Saved entries ▸
# # # #

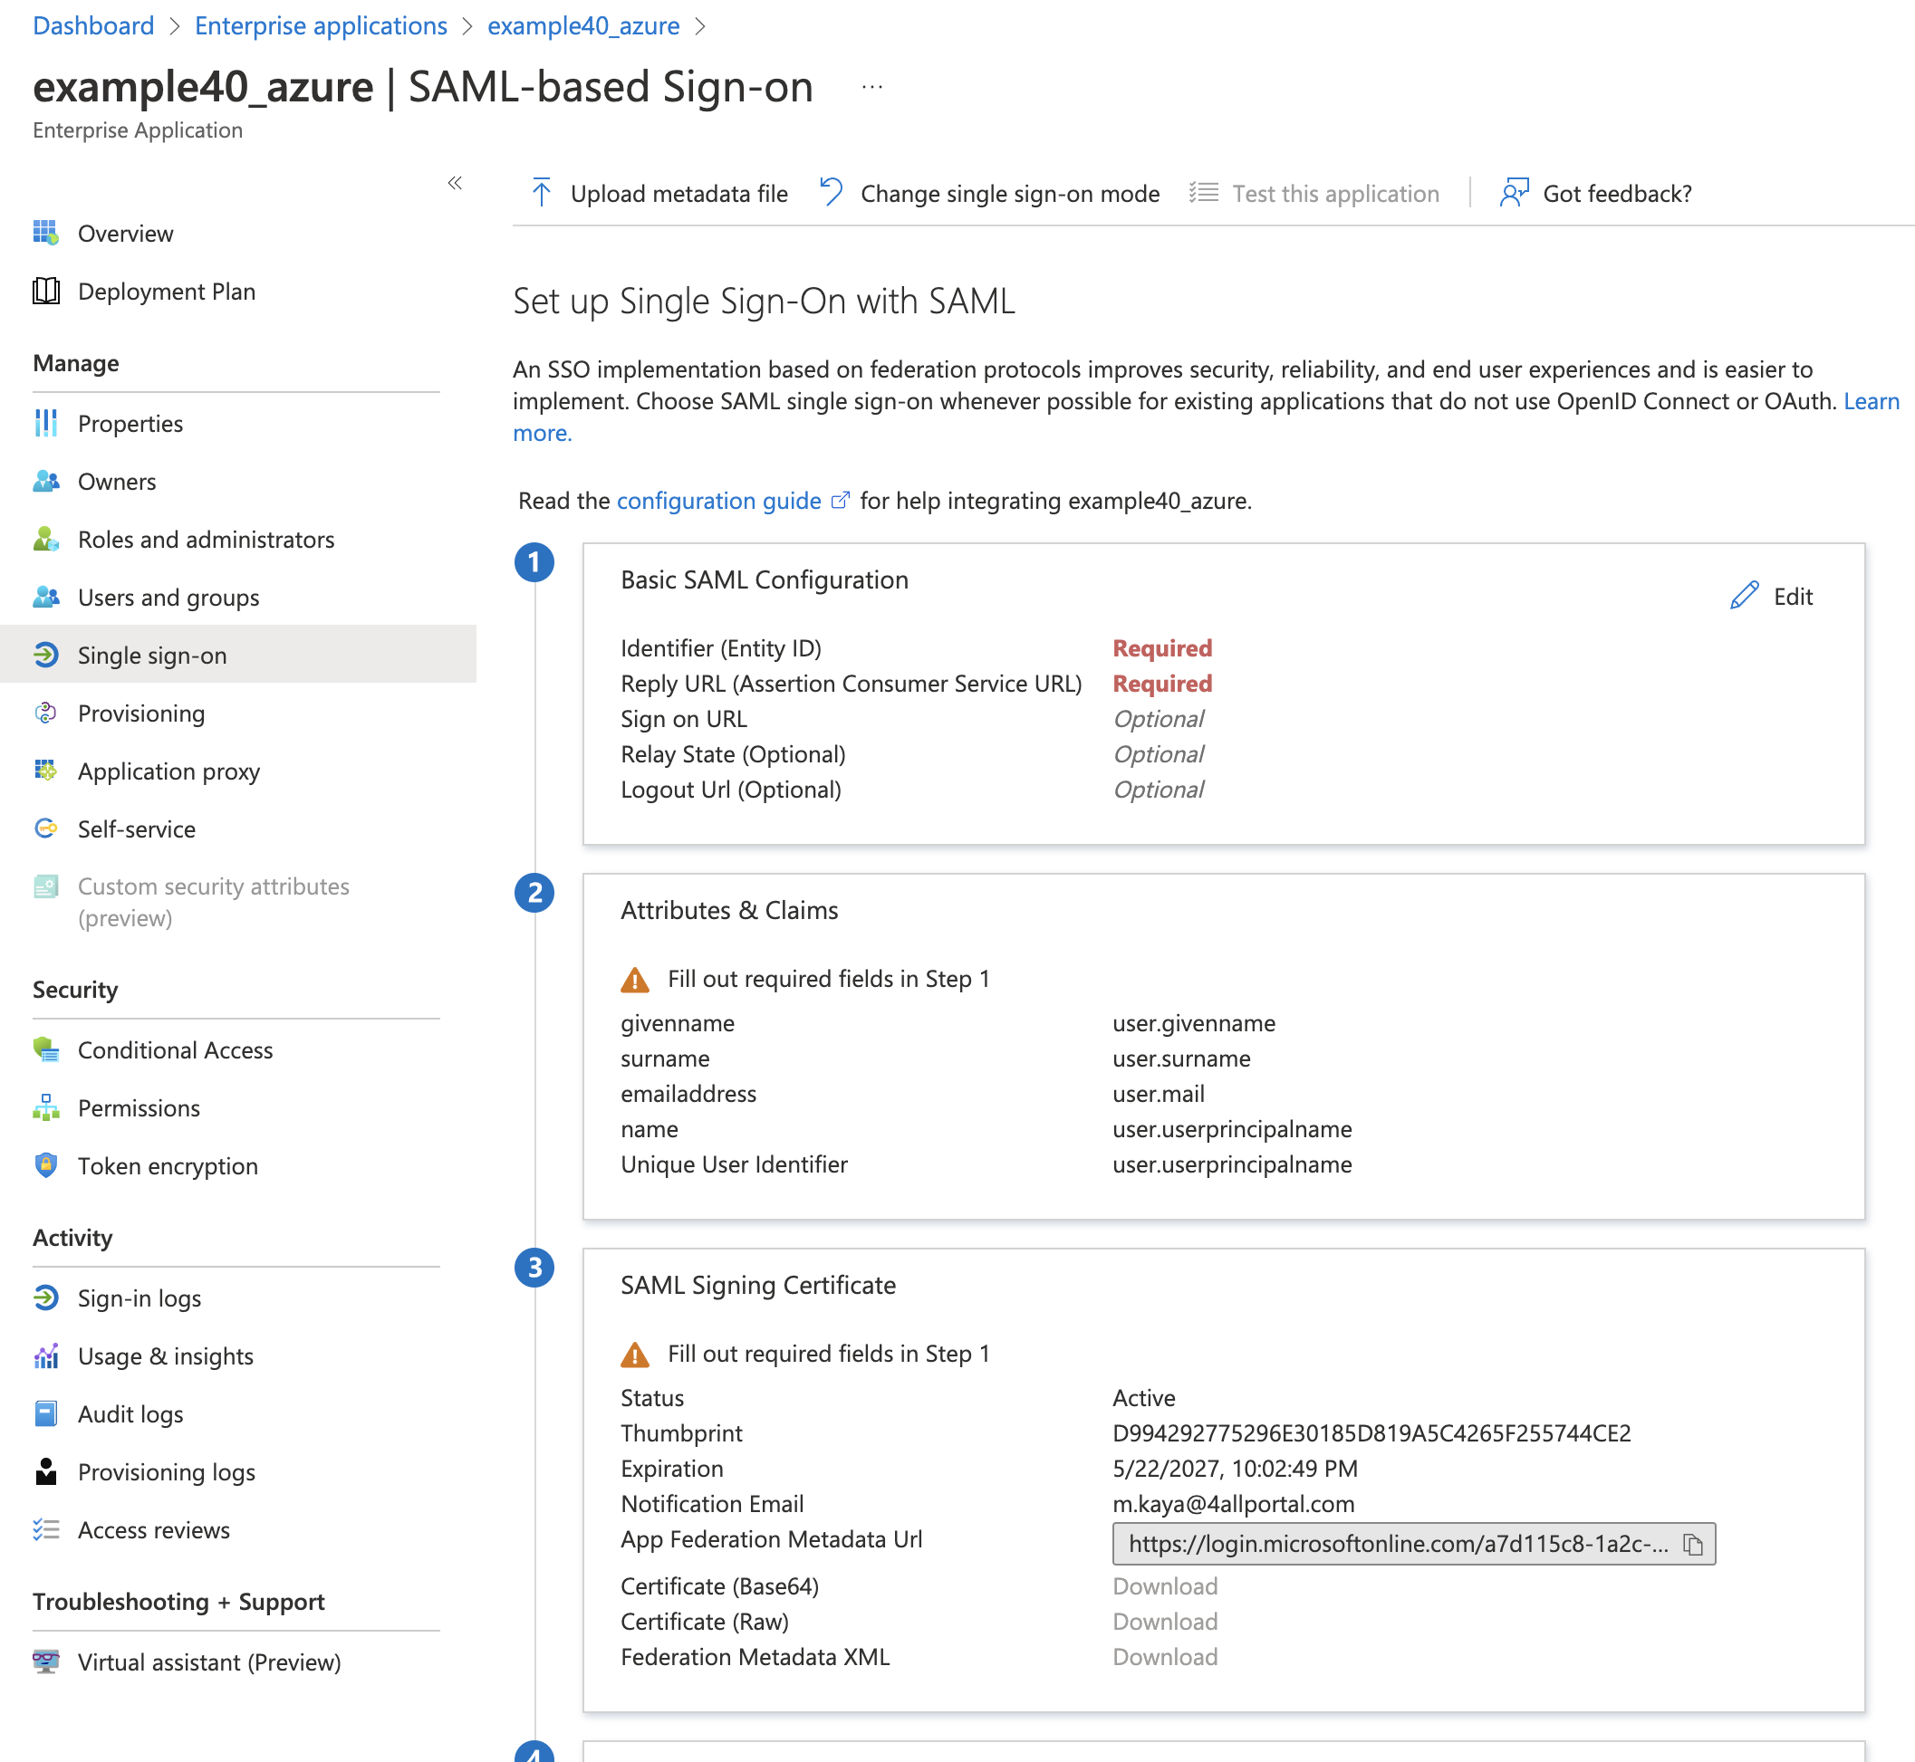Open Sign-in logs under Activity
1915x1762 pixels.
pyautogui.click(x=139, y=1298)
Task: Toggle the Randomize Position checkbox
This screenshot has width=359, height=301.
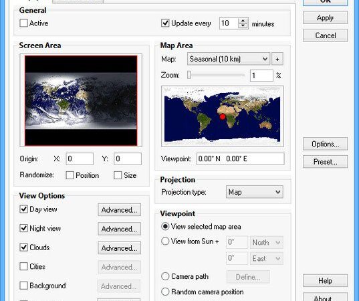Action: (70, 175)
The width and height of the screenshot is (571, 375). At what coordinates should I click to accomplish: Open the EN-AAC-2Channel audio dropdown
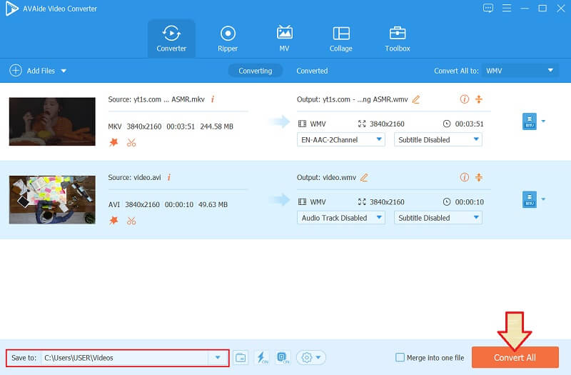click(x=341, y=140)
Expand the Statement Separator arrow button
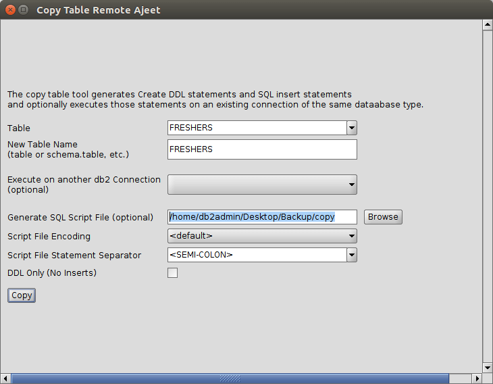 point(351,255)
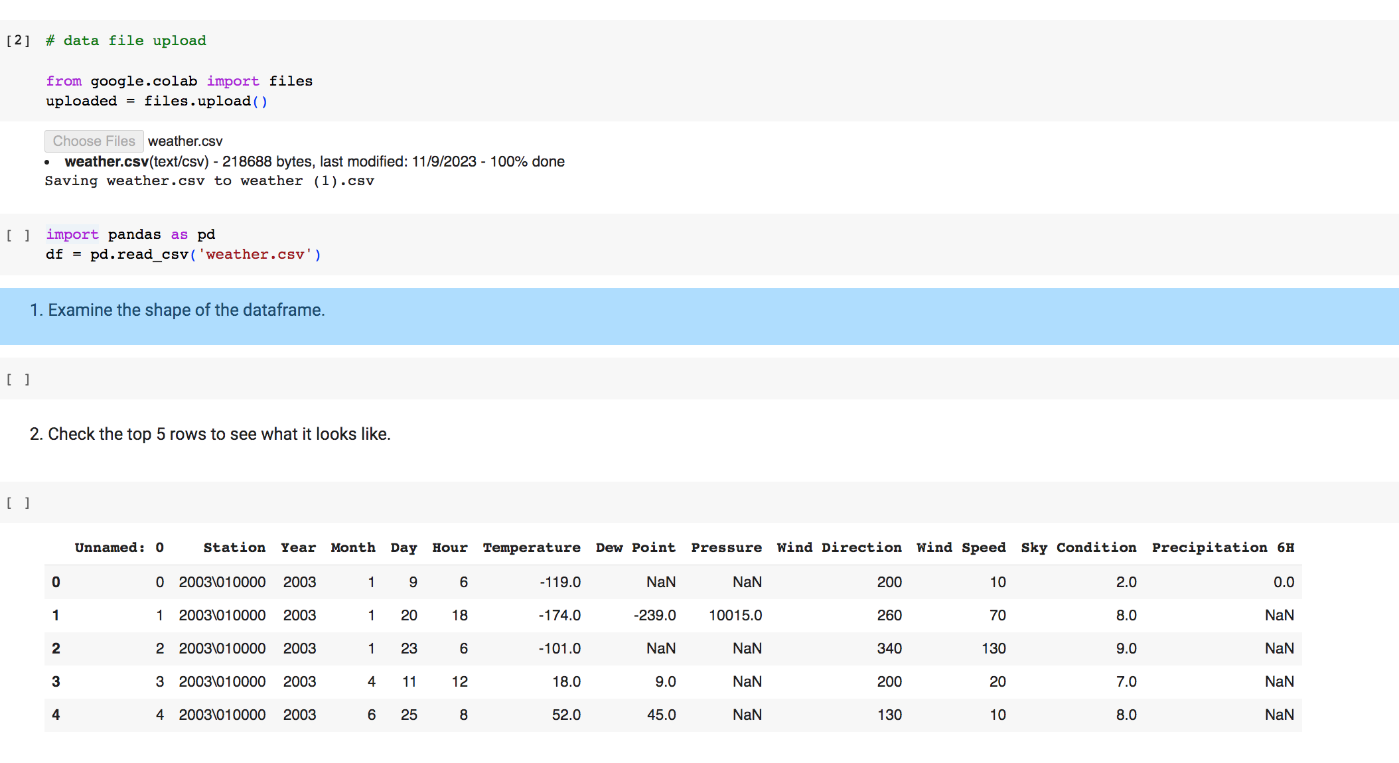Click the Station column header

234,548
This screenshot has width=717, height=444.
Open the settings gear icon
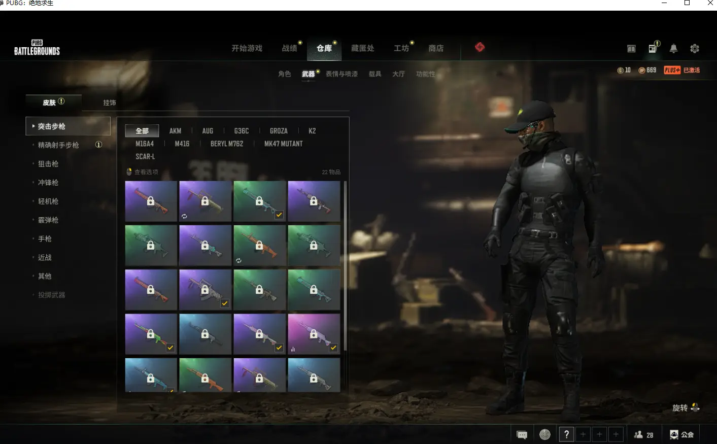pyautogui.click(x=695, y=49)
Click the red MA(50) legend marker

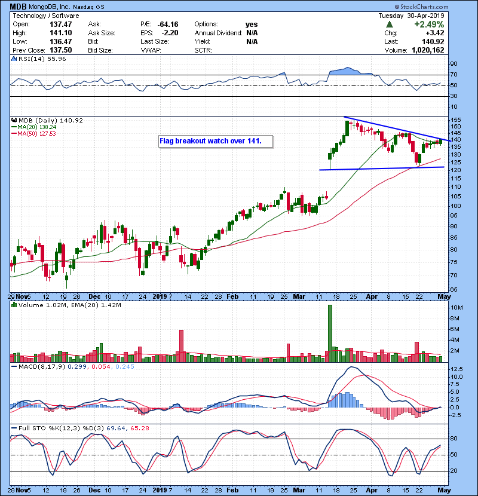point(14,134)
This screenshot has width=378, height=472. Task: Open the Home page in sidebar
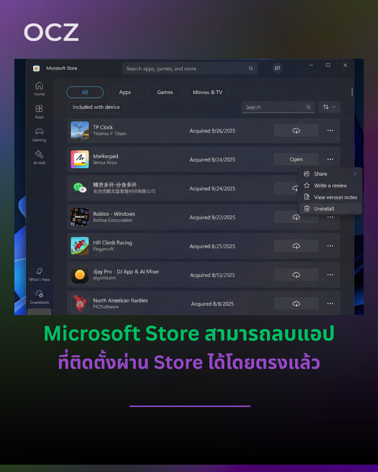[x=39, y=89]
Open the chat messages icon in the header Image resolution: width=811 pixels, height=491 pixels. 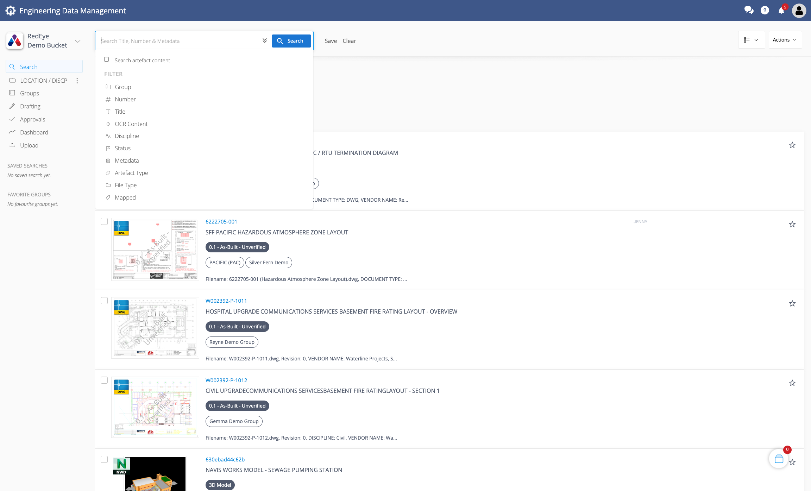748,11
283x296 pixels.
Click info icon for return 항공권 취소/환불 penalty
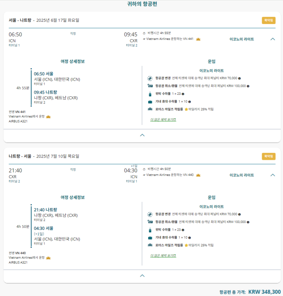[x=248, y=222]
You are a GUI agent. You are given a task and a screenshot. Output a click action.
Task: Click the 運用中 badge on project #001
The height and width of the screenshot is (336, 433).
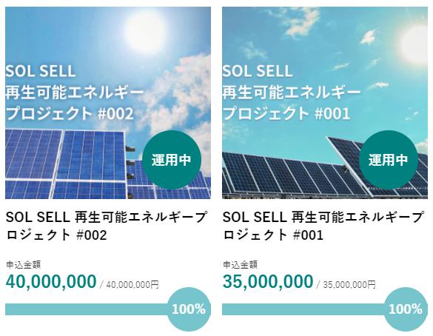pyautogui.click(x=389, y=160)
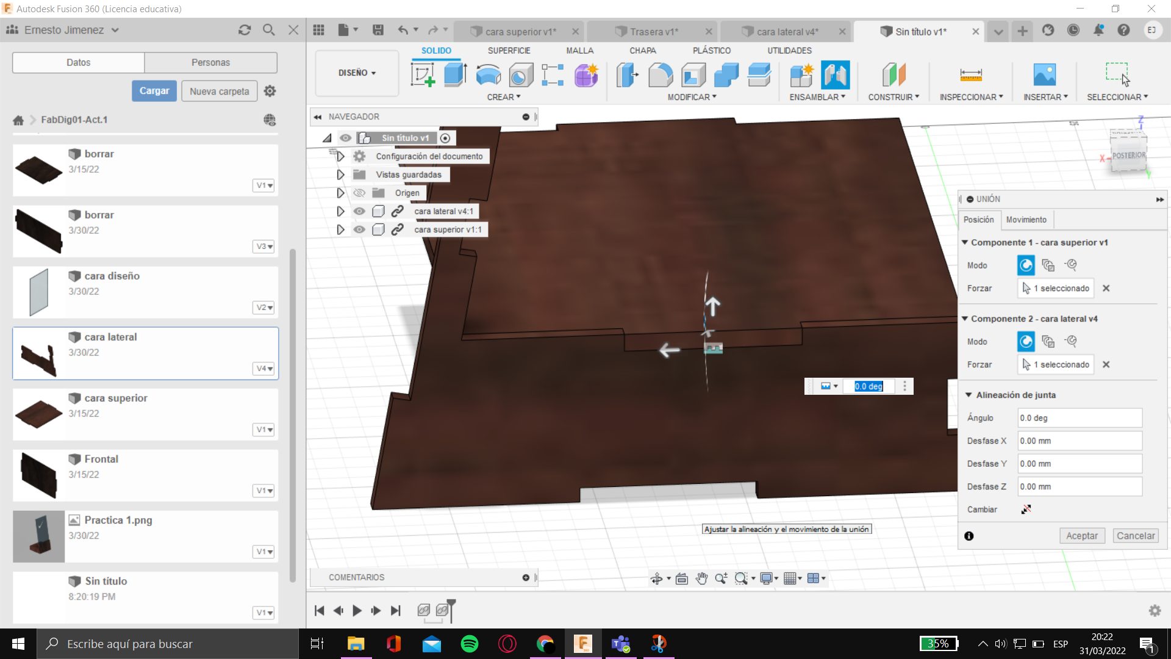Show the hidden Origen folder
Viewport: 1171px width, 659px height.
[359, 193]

# # # #

Rewrite the material as a JSON list of strings, one string per line, leaving out blank lines and the pictures. Begin at the line that contains "You are a GUI" and continue through the end of the material.

CORRECT OUTPUT ▸
[
  "You are a GUI agent. You are given a task and a screenshot. Output a click action.",
  "Task: Click the 運用中 badge on project #001",
  "The height and width of the screenshot is (336, 433).",
  "pyautogui.click(x=389, y=160)",
  "Show the hidden Origen folder",
  "Viewport: 1171px width, 659px height.",
  "[359, 193]"
]